Accordingly, ECU produced an ordinance to enhance the job and wage requirements included in earlier versions of LERTA, demanding affordable housing requirements for new development, insisting that 15 percent of new employment related to development go to local people, and advocating for wages at 125 percent of PA's minimum wage. Although their proposal gained support from County Councilman Andre Horton, City Council members Kathy Schaaf and Liz Allen, and school board members Angela McNair and Tyler Titus, LERTA passed in early July without their adjustments.
Finally, Erie County United played a key role in organizing the second annual Poor People's March in July of this year. Inspired by the marches of Martin Luther King Jr. in the 1960s — as well as Reverend William Barber's "national call for a moral revival" in the present — the march brought together over 100 local citizens concerned about poverty and inequity in our region. And a surprisingly diverse group of local organizations — ranging from the NAACP to the Sierra Club — helped make it happen.
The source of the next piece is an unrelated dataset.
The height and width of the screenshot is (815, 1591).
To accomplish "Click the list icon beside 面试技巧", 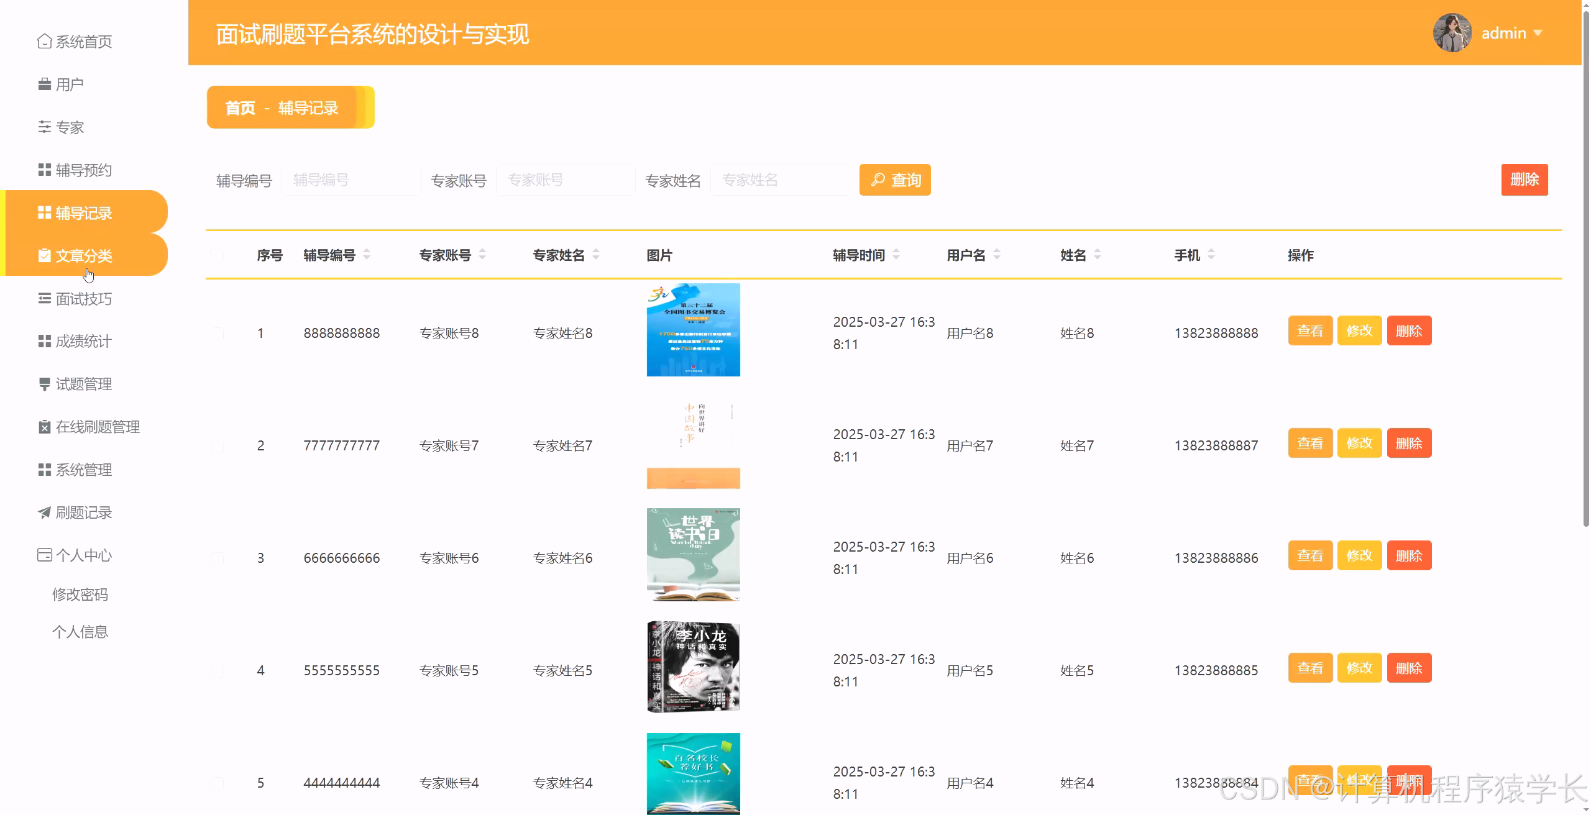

On an unusually pleasant Monday afternoon in Perry Square, speakers at the march addressed economic and social justice issues from a variety of perspectives. Michael Bagdes-Canning noted the importance of access to clean drinking water. Luis Rodriguez addressed the conditions that asylum seekers are being held in at facilities in Erie County. Kennedy Horton demanded "a brick-and-mortar community college for our region," noting that area universities haven't done enough to provide affordable access to education. Becky Pruveadenti of Healthcare 4 All Pennsylvania addressed the need for "affordable, accessible healthcare."
Activists like Luis Rodriguez spoke at the second annual Poor People's March organized by Erie County United organized in July to raise awareness of economic injustice. A matter of particular concern is the Local Economic Revitalization Tax Assistance (LERTA) program, which excuses developers from paying city and county taxes on new or upgraded commercial and residential properties for a 10-year period. Photo by Maitham Basha-Agha
As the event drew to a close, Erie NAACP President Gary Horton led the crowd in a simple, but effective chant: "More for the poor!" It's a simple sentiment, and though it doesn't necessarily speak to the complexities of local government or late-capitalist economics, it makes a strong appeal to one's sense of right and wrong.
A living wage — and yes, even a $15 minimum wage — makes a similar appeal. Fifteen dollars an hour won't necessarily prevent companies from laying off unskilled workers. It probably won't do much to address discriminatory hiring practices either. But maybe it's a starting point rather than an end goal.
A community that pays its members a living wage is more likely to be a community that looks out for small businesses forced to make adjustments. A community that believes that work should have dignity is more likely to look at discrimination, incarceration, and access to affordable housing with concern rather than contempt. A community that pays people well will encourage good people to invest in it. Let's be that kind of community.